All my life I was just busy excelling in school, getting my degree & excelling in my career along with being wife, mother & cleaning up after the financial messes my (now) EX-H made (good thing accounting was one of my majors). Along with that I was practicing my flute & playing in chamber groups. I had no time to think about mental health or mental anything.
Then I hit my early 40's & career fell apart, I didn't even realize how my bad marriage was effecting me.....but major depression hit. I thought it was JUST "burn out". But I kept getting worse, not better while on medical leave of absense from my career. Suicide attempts happened. I was diagnosed with major depression & major anxiety. It got so bad I ended up on permanent disability.
I never thought I was living with a diagnosis but I was so miserable I really didn't want to live at all with or without a diagnosis for 13 years.....NOTHING HELPED.
Top that off my mom died of cancer & the situation she created with having to have a home care person put me into a place that caused trauma to me & her but she wasn't cognative enough to even know what was happening.
I actually left my marriage after my mom died.
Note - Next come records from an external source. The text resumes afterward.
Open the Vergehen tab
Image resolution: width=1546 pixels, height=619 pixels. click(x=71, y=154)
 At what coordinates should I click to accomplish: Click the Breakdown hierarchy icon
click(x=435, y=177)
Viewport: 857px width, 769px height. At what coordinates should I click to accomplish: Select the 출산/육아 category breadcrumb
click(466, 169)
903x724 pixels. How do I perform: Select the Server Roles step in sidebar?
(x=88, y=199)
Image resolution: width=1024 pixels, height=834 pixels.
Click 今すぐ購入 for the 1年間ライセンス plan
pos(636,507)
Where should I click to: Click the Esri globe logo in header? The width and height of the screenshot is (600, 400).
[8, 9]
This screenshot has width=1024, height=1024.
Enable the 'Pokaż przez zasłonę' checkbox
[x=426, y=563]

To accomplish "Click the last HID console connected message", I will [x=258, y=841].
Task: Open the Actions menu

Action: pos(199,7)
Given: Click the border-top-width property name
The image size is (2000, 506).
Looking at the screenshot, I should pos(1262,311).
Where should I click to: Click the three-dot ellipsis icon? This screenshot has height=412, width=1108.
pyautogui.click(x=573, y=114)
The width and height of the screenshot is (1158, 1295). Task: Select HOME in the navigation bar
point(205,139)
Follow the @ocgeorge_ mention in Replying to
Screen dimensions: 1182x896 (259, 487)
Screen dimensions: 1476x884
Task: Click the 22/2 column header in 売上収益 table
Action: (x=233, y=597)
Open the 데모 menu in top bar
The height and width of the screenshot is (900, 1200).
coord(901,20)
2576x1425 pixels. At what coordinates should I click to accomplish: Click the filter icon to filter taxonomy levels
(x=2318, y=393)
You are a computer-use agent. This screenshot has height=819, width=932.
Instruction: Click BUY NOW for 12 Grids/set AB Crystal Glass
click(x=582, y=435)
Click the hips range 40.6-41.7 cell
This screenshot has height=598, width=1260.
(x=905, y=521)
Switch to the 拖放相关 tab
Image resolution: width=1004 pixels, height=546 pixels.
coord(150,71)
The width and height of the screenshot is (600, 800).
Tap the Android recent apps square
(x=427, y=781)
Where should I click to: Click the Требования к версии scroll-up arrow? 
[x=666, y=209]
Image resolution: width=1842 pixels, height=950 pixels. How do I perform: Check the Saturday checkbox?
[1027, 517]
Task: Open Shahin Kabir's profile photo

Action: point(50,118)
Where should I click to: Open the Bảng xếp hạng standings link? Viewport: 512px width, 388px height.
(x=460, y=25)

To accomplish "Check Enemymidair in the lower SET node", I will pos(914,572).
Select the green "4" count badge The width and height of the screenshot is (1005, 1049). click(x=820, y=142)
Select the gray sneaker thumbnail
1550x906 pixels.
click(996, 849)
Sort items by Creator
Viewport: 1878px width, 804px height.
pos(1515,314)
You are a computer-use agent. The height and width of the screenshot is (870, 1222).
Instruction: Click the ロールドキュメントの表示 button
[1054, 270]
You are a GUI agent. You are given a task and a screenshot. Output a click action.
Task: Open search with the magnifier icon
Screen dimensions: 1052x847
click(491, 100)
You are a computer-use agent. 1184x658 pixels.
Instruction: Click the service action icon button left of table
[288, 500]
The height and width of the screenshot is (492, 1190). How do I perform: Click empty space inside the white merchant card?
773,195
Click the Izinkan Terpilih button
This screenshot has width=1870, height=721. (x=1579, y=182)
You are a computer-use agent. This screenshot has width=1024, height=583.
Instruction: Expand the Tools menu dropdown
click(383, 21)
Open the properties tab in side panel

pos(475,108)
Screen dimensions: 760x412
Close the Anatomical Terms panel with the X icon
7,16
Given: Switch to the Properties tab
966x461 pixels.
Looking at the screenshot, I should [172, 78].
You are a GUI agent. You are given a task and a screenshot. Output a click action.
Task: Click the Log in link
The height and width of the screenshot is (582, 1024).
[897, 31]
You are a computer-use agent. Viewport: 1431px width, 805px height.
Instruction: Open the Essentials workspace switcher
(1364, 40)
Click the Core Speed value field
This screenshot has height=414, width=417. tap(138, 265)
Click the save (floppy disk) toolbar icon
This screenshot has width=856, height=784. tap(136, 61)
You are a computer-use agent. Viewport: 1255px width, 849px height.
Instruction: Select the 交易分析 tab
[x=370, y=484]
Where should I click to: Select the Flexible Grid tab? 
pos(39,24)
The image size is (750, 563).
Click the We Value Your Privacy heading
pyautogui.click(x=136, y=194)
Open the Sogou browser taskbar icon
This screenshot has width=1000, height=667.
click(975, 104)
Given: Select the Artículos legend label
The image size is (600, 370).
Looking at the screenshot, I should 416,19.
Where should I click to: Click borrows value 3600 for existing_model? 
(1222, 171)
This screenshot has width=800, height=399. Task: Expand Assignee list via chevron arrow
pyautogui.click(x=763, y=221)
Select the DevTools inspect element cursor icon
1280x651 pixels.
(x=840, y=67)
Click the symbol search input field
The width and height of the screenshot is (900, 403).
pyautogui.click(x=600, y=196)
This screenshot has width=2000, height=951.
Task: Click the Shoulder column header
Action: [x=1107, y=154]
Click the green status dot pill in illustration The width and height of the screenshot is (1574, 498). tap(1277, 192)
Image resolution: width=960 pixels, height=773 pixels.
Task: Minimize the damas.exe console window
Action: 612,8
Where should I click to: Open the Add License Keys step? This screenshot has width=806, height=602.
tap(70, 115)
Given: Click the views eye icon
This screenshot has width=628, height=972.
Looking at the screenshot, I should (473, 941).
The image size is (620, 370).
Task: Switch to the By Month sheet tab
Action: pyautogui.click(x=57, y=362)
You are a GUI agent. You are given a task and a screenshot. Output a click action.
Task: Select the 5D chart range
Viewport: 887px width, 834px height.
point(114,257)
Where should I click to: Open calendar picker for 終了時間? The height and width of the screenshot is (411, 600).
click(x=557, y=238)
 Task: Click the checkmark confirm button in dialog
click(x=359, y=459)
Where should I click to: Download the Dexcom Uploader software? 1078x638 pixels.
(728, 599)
Moved 2100 miles away to try & start life over. The amazing fact was that I did start my life over & realized in the process that most of what I went through was SITUATIONAL. I still struggled here & there with feelings of depression but I could get through it after giving it a few days to smooth out. Stayed on disability because at my age & with my massive migraines I was still dealing with it would have been hard to work a set job anyway.
Wonderful therapy helped me deal with & understand all I had actually experienced my whole life I had just ignored with my "busy" & all the things that had contributed to the diagnosed mess I had ended up being.
Life is now under control (no meds). My T helpes me deal with the tough things I still go through. The good thing about having experienced & been diagnosed is that NOW I am able to recognize when flares of depression hit.....this has been worse this year after losing my soulmate doggie (Leo) who had been a more wonderful & caring part of my life than my EX-H ever was. I can see & recognize the twinges of depression that keep hitting me. I do try hard to counter it & I do stay active with things I was doing before.....having been diagnosed & actually having gotten basically well has actually helped me recognize when I do go through NORMAL phases of depression & anxiety when other situations come up that normally cause these symptoms.